| EXCERPT PROVIDED |
MTA chairman says he’s fixed massive OT fraud that went on under his watch

The MTA’s top honcho said Monday he’s reined in the kind of flagrant overtime fraud that led to federal charges against five agency employees last week.

Metropolitan Transportation Authority chairman Patrick Foye called the abuse — which involved four Long Island Rail Road workers and an NYC Transit employee falsifying time sheets to bilk the agency for hundreds of thousands of dollars — “shocking” and “outrageous” during an interview on WPIX.

He also insistedthat the MTA’s sky-high overtime spending has been curtailed, pointing to cost reductions implemented over the past year, including some that occurred as a result of the COVID-19 pandemic.

“In 2019 overtime compared to the prior year was down $92 million. In 2020 so far overtime is down $73 million,” said Foye. “Over the next three or four years we expect to cut overtime by an additional couple 100 million dollars a year.”

Those reductions bring the MTA’s overtime costs close to where they were before Foye joined the agency as president in 2017. During his first full year on that job in 2018, the MTA spent $1.3 billion in overtime, a $116 million increase from the year before.

The following year, Foye was promoted to the MTA’s top job as chairman — but it’s still not clear what more he is doing to prevent the kind of fraud that led to last week’s charges.

| WHAT TO WORK ON |
• A. Answer these about the article on MTA overtime fraud:
(i) How many agency employees faced federal charges last week?
(ii) By how much did overtime drop in 2019 compared with the year before?
(iii) How much did the MTA spend on overtime in 2018?
• B. Copy the MTA overtime article from "He also insistedthat" up to and including "the year before.".
• C. Write what comes next in the article about MTA overtime fraud, picking up after its final sentence.
The items that come next are from a different source than the article.

| INFORMATION GIVEN |
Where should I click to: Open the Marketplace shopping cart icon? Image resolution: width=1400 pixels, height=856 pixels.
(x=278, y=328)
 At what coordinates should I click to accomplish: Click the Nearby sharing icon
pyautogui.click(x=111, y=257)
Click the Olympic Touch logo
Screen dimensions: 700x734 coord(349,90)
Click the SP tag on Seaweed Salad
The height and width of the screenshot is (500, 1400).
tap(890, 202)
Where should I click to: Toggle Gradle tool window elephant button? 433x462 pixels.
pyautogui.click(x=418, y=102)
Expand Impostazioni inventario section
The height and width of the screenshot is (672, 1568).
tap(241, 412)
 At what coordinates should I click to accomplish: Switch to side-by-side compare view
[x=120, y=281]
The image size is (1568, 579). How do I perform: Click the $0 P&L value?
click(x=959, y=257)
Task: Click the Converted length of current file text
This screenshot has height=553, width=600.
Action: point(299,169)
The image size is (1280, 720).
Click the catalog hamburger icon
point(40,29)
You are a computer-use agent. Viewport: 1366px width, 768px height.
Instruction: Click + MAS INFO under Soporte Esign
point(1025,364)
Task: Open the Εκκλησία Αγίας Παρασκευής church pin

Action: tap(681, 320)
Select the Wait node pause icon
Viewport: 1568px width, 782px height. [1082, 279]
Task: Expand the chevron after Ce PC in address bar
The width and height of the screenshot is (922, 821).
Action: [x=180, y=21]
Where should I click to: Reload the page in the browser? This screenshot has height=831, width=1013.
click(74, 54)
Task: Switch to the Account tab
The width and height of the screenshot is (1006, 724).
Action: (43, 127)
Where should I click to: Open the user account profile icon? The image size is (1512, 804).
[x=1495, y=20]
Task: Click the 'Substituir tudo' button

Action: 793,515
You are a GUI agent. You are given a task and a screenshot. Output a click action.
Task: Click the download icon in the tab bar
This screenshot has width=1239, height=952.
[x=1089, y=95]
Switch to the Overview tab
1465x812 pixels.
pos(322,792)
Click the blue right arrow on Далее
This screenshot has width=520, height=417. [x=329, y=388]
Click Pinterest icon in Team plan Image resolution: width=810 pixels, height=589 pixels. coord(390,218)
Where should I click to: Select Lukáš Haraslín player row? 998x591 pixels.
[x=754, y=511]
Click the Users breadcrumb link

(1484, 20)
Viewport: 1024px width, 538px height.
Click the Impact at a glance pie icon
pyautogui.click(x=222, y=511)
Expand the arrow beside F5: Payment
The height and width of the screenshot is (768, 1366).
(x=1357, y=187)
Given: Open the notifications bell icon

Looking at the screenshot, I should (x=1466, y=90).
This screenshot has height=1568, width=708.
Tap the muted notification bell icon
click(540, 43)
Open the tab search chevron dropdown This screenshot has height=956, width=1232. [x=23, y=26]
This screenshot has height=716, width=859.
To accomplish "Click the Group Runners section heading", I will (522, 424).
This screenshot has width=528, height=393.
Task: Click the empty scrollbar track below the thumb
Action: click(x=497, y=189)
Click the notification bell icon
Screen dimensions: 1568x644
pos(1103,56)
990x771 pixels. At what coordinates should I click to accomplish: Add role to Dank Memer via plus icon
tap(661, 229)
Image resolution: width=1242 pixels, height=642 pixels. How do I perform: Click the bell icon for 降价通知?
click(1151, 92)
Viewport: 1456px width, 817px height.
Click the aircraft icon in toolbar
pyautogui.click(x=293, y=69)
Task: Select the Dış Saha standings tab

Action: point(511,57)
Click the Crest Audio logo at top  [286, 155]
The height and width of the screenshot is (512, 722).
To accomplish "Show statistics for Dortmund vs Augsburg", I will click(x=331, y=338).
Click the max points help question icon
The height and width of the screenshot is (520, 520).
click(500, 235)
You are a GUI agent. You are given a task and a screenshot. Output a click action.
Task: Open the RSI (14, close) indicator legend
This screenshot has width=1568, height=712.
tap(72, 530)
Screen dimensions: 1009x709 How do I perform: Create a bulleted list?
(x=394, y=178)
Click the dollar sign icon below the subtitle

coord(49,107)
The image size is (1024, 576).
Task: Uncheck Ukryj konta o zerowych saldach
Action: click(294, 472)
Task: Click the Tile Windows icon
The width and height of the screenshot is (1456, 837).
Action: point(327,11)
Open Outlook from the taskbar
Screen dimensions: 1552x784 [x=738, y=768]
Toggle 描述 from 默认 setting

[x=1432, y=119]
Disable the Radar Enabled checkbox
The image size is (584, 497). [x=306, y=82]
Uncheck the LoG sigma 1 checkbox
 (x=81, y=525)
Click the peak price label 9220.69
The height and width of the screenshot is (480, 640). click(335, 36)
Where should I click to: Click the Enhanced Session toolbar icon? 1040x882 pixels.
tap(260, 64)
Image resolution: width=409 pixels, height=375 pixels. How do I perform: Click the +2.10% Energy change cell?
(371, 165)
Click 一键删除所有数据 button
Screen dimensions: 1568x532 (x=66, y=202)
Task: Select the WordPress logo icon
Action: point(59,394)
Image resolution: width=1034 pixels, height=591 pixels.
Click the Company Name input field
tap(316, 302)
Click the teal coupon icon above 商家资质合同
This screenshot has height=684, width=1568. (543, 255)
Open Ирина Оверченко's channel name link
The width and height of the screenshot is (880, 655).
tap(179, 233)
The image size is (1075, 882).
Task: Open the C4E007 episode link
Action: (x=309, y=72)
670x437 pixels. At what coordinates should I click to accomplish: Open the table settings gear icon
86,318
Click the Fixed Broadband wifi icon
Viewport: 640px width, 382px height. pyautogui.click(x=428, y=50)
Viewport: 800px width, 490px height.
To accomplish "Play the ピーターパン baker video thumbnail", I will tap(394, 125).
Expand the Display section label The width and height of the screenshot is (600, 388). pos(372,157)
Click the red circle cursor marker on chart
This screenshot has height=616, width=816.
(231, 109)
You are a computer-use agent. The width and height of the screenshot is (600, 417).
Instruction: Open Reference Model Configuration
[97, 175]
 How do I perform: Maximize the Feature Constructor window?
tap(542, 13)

| EXERCISE ANSWERS |
• A.
(i) Five
(ii) $92 million
(iii) $1.3 billion

• B.
He also insistedthat the MTA’s sky-high overtime spending has been curtailed, pointing to cost reductions implemented over the past year, including some that occurred as a result of the COVID-19 pandemic.

“In 2019 overtime compared to the prior year was down $92 million. In 2020 so far overtime is down $73 million,” said Foye. “Over the next three or four years we expect to cut overtime by an additional couple 100 million dollars a year.”

Those reductions bring the MTA’s overtime costs close to where they were before Foye joined the agency as president in 2017. During his first full year on that job in 2018, the MTA spent $1.3 billion in overtime, a $116 million increase from the year before.

• C.
Manhattan federal prosecutors allege one NYC Transit worker, Michael Gundersen, filed 10 hours of overtime each day on top of his regular schedule, netting him $385,000 in pay for 2018 despite being assigned a $102,000 base salary.

Thomas Caputo, an LIRR worker charged in the sting, allegedly filed 15 hours of overtime during one shift at the railroad’s yard on Manhattan’s West Side — but was actually at a Long Island bowling alley.

Caputo, who is now retired, was paid $461,000 in 2018, $344,000 of which was overtime.

Foye and MTA officials last year inked a $24 million contract with the company Kronos to install “biometric” time clocks across the agency’s workplaces. The clocks require employees to scan their hands to check in and out of shifts, which Foye said will help crack down on fraud.

The rollout of those clocks was delayed earlier this year — and workers haven’t used the hand-scanners currently in place since the pandemic hit in the spring out of fear of sharing surfaces.